Corticosteroid exposure after 34 weeks and prior to planned
caesarean birth
Our findings concur with a large RCT of pregnancies from
34+0 weeks at risk of late preterm birth8. The relative risk of any hypoglycaemia in the
corticosteroids (2 doses of 12mg of betamethasone) arm was 1.60 (95%
1.37–1.87). With a 15% incidence in the placebo arm, the definition
included much less severe hypoglycaemia than in our analysis.
Importantly, 84% of neonates were born before 37+0weeks, so the findings are less relevant than for our term cohort.
Further, in the trials assessing corticosteroids specifically prior to
planned early term caesarean birth 10-12,
hypoglycaemia has not been recorded. Our data importantly addresses this
specific group and highlights the risk of severe hypoglycaemia in these
term neonates. A particular issue is pregnancies complicated by
diabetes, on which existing literature is limited26-29. In the UK, recommendations state diabetes
should not be a ‘contraindication to antenatal corticosteroids for fetal
lung maturation’ 3. Our numbers preclude the
assessment of effects of ACS administration before 34 weeks in infants
born at term. However, we demonstrated that infants exposed to ACS at or
after 34 weeks had a higher incidence of severe hypoglycaemia compared
to those not exposed (31% vs 3.8%, aOR: 5.76, 95% CI 2.28-14.52).

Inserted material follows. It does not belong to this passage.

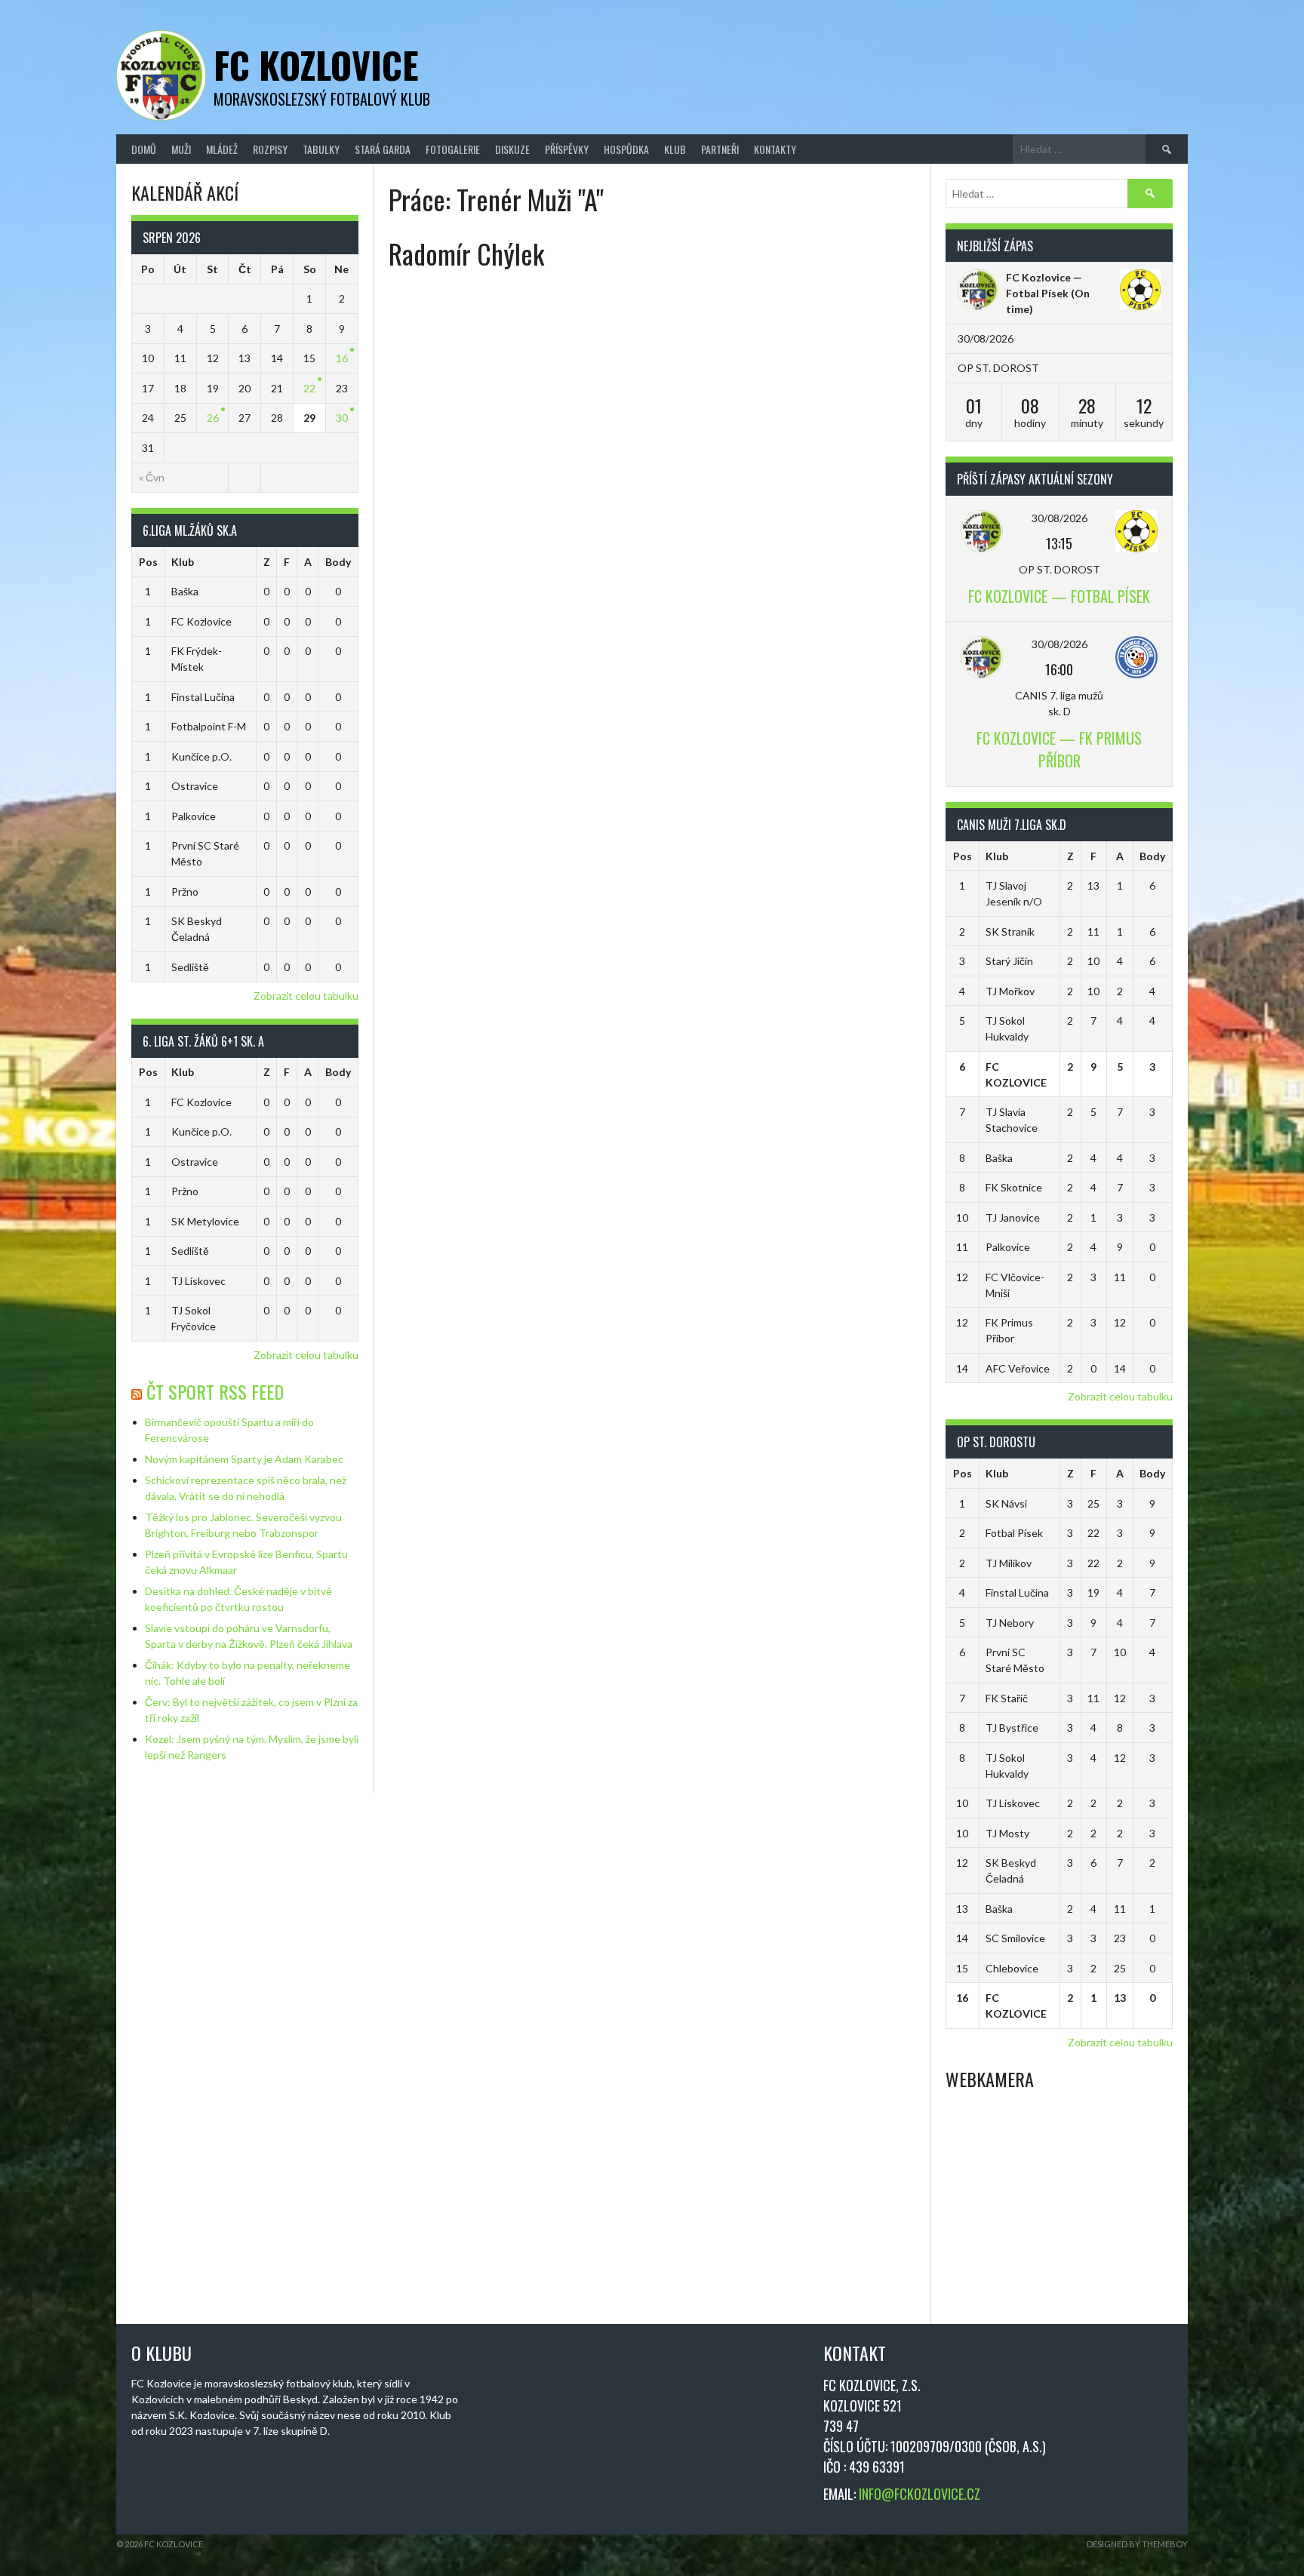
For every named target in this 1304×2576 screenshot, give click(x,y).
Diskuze (512, 149)
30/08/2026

Whilst respiratory benefits are likely to remain, this risk should be
considered alongside that of poorer maternal glucose control.
The relationship between SGA and ACS needs to be addressed. McKinzie et
al 22 found a higher risk of SGA among term
pregnancies who had received ACS before 34+0 weeks; we
did not (Table 1). We postulate that ACS may, and this may vary in
different units, be given more in pregnancies where SGA is suspected and
so the relationship is not causal. This is supported by our finding of
increased SGA in pregnancies exposed after 34 weeks.
The positive correlation between corticosteroid-to-birth interval and
neonatal glucose level, albeit as a univariate analysis, pictorially
demonstrates the increased risk in those who benefit least. It may also
shed light on the mechanism. Temporary maternal hyperglycaemia
frequently follows corticosteroid administration and this could cause
fetal hyperinsulinemia, but this mechanism has not been proven30. That hypoglycaemia is more common even many weeks
later suggests that longer term metabolic changes are induced.